- [Given text]:
Python+Keras+opencv realizes face recognition

Keras is a better entry framework for artificial intelligence. It is an advanced Python neural network framework, which has been added to TensorFlow as its default framework, providing a more advanced API for TensorFlow. If TensorFlow is likened to Java or C++ in the programming world, then Keras is the Python in the programming world. As a high-level package of TensorFlow, it can be used in conjunction with TensorFlow and can be used to quickly build models. And Keras is officially supported by TensorFlow. When a GPU is available on the machine, the code will automatically call the GPU for parallel computing.

The full name of OpenCV is Open source Computer Vision Library, an open source computer vision library. In other words, it is a set of open source API function libraries for computer vision. This means that (1) whether it is scientific research or commercial applications, you can use it for development; (2) the source code of all API functions is public, and you can see the program steps of its internal implementation ; (3) You can modify the source code of OpenCV, compile and generate the specific API functions you need. However, as a library, it only provides APIs for some commonly used, classic, and popular algorithms. A typical computer vision algorithm should include the following steps: (1) data acquisition (for OpenCV, it is a picture); (2) preprocessing; (3) feature extraction; (4) feature selection; (5) classification Design and training; (6) classification and discrimination; and OpenCV provides APIs for these six parts.

After introducing Keras and opencv, let's take a look at the final effect of the model: (The mosaic is a bit rough, forgive me)

I used hundreds of training data, including myself and friends. I mainly measured the effect. As shown in the figure below, me is the blogger himself, and others are friends. Realize the function of face recognition. I am also interested in computer vision and want to try it. (The code only implements the function, and still needs to learn from the big guys who do deep learning~)

 

Implementation steps

The first step: face detection

This step needs to use the haarcascade_frontalface_alt2.xml classifier under the opencv package. This classifier can be used to detect faces, and then we write our own code to circle the faces and realize the first step of face recognition, face detection.

Create a new face_recognition_file project, create a new data_preparation.py file under the project to prepare face data

def detect_face():
    # 调用分类器
    face_cascade = cv2.CascadeClassifier('/anaconda3/share/OpenCV/haarcascades/haarcascade_frontalface_default.xml')
    # 打开摄像头
    camera = cv2.VideoCapture(0)
    # while循环,一帧一帧将读取视频流数据
    while True:
        ret, frame = camera.read()

- [Request]: Reproduce word for word the stretch of the face recognition article from "This step needs" through "camera = cv2.VideoCapture(0)". The material that comes after this point has no connection to the face recognition article.

- [Raw data]:

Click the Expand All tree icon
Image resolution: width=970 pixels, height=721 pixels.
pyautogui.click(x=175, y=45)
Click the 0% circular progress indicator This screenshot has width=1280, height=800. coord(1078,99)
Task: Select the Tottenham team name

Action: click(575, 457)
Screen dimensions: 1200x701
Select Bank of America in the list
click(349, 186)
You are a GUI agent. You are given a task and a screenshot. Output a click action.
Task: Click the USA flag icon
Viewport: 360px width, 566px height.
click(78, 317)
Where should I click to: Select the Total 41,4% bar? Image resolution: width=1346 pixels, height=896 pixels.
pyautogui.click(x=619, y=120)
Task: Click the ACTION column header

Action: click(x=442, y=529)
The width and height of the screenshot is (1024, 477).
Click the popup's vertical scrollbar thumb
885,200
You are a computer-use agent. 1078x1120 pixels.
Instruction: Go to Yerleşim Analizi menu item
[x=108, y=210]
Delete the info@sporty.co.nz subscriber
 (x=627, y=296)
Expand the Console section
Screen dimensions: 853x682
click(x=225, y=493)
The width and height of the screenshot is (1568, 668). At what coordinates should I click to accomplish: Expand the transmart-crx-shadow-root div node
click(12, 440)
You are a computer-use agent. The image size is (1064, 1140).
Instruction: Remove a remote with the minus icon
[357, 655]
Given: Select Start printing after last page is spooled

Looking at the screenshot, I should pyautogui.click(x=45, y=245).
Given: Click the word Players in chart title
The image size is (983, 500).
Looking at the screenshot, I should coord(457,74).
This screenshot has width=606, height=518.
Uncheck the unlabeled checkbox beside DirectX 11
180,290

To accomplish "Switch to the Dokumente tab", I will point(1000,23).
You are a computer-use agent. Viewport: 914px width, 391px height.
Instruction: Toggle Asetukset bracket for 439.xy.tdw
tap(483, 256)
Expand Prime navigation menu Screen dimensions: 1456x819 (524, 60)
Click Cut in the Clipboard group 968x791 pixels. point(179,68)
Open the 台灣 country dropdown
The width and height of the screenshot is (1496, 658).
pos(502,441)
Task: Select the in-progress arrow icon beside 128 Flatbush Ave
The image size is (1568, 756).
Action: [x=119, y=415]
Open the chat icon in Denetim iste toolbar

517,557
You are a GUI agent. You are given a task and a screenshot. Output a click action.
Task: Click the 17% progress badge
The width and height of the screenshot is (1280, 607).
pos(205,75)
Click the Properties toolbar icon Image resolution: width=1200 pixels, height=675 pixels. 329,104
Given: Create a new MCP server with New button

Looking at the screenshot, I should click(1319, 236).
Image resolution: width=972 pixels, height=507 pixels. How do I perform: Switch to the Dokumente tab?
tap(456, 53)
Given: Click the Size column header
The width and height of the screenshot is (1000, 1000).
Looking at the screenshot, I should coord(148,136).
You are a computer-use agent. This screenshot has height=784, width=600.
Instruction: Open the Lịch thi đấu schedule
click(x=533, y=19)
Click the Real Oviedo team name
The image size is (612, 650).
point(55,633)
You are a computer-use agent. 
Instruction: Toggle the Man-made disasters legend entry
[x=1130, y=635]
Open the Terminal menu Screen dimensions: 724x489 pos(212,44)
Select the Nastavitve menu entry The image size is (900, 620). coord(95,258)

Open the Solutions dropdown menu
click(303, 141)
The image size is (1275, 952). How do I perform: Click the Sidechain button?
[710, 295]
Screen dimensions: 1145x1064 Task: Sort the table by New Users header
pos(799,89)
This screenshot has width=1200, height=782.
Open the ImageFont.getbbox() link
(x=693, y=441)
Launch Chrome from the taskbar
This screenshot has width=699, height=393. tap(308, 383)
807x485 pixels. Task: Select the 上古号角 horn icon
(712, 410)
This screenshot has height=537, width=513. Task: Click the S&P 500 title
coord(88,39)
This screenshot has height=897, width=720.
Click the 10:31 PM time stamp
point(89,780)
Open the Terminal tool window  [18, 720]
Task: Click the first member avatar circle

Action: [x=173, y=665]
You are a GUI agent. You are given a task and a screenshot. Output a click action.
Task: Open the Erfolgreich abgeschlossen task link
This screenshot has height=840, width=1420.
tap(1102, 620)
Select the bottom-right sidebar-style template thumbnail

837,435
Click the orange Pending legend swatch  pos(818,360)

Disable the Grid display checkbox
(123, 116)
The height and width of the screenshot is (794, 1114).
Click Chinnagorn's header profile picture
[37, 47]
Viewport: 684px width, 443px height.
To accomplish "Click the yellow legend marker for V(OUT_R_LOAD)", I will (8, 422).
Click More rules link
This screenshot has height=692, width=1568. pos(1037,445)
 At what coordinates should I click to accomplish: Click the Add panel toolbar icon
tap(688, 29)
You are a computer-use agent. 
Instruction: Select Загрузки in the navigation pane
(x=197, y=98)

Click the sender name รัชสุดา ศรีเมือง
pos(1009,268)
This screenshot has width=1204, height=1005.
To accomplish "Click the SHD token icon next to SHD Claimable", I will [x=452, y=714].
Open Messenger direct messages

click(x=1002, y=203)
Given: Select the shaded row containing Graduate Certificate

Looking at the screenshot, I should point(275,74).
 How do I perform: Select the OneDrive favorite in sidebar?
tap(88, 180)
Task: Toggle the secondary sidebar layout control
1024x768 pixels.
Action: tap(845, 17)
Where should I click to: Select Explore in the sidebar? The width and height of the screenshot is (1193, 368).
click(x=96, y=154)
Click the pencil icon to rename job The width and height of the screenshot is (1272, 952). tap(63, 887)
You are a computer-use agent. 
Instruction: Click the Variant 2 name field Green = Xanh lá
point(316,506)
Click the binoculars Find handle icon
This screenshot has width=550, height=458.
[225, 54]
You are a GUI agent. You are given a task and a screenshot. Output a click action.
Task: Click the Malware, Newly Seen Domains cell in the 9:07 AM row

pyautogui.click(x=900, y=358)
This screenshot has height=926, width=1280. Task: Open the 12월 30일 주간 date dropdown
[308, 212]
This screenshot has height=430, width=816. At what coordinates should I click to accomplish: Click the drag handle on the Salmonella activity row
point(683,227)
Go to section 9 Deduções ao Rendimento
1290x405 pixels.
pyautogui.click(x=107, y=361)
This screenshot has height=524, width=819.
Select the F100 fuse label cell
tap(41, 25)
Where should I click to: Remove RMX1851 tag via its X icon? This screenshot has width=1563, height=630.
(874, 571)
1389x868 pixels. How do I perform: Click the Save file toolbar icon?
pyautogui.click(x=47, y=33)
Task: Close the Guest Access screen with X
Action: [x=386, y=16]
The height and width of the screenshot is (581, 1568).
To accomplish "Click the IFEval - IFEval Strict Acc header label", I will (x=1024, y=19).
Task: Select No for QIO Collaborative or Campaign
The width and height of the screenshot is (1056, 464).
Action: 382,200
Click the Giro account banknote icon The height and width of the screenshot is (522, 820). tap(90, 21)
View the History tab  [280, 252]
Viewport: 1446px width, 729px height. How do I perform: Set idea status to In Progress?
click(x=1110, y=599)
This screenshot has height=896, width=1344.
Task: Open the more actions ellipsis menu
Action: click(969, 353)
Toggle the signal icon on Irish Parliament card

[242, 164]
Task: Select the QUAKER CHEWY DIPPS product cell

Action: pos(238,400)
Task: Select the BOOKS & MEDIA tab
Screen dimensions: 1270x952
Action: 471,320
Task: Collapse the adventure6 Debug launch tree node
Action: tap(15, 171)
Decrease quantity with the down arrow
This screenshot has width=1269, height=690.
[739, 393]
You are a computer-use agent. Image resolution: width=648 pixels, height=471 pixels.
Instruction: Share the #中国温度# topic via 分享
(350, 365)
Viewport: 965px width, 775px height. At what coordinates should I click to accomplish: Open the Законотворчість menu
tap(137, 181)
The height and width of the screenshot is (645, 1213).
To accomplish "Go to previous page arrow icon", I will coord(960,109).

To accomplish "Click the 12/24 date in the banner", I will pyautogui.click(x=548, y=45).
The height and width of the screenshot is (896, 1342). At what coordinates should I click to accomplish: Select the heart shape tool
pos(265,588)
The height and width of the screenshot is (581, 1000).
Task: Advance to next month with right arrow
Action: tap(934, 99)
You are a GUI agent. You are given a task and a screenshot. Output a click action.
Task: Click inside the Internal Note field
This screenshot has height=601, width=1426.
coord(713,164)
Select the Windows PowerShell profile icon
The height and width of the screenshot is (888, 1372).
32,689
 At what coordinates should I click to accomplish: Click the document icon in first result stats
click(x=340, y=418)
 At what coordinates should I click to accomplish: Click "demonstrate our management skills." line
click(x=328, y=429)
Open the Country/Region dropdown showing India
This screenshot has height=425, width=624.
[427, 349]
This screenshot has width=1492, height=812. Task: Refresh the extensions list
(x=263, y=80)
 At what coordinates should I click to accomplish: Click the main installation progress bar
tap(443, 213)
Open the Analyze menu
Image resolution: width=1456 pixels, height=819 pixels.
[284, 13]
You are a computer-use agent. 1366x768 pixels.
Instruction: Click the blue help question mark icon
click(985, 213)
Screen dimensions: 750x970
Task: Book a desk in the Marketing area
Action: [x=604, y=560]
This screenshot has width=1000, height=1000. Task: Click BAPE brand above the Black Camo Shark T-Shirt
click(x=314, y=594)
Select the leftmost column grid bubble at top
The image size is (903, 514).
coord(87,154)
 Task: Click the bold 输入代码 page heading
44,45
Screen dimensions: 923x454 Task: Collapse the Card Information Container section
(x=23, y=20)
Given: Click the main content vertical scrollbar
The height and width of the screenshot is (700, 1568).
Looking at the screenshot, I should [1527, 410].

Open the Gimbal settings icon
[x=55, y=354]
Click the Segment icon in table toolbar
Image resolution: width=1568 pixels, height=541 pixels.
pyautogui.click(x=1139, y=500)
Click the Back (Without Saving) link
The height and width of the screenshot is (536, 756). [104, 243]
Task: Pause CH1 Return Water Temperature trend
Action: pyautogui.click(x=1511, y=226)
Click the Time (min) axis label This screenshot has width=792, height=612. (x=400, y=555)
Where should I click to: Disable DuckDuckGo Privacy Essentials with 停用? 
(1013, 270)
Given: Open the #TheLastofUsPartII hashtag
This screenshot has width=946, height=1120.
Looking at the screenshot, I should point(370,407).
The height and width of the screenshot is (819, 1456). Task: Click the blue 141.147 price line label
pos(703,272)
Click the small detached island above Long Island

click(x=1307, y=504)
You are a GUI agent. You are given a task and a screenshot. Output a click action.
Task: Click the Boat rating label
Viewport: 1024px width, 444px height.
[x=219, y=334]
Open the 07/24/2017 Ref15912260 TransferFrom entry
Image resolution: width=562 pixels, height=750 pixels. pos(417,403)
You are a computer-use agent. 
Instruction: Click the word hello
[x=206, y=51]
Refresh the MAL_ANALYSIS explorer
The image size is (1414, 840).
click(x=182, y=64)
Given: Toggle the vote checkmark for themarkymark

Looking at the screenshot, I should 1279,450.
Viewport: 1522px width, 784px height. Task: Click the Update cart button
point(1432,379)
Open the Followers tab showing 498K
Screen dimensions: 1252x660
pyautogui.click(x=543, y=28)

- [Task solution]:
This step needs to use the haarcascade_frontalface_alt2.xml classifier under the opencv package. This classifier can be used to detect faces, and then we write our own code to circle the faces and realize the first step of face recognition, face detection.

Create a new face_recognition_file project, create a new data_preparation.py file under the project to prepare face data

def detect_face():
    # 调用分类器
    face_cascade = cv2.CascadeClassifier('/anaconda3/share/OpenCV/haarcascades/haarcascade_frontalface_default.xml')
    # 打开摄像头
    camera = cv2.VideoCapture(0)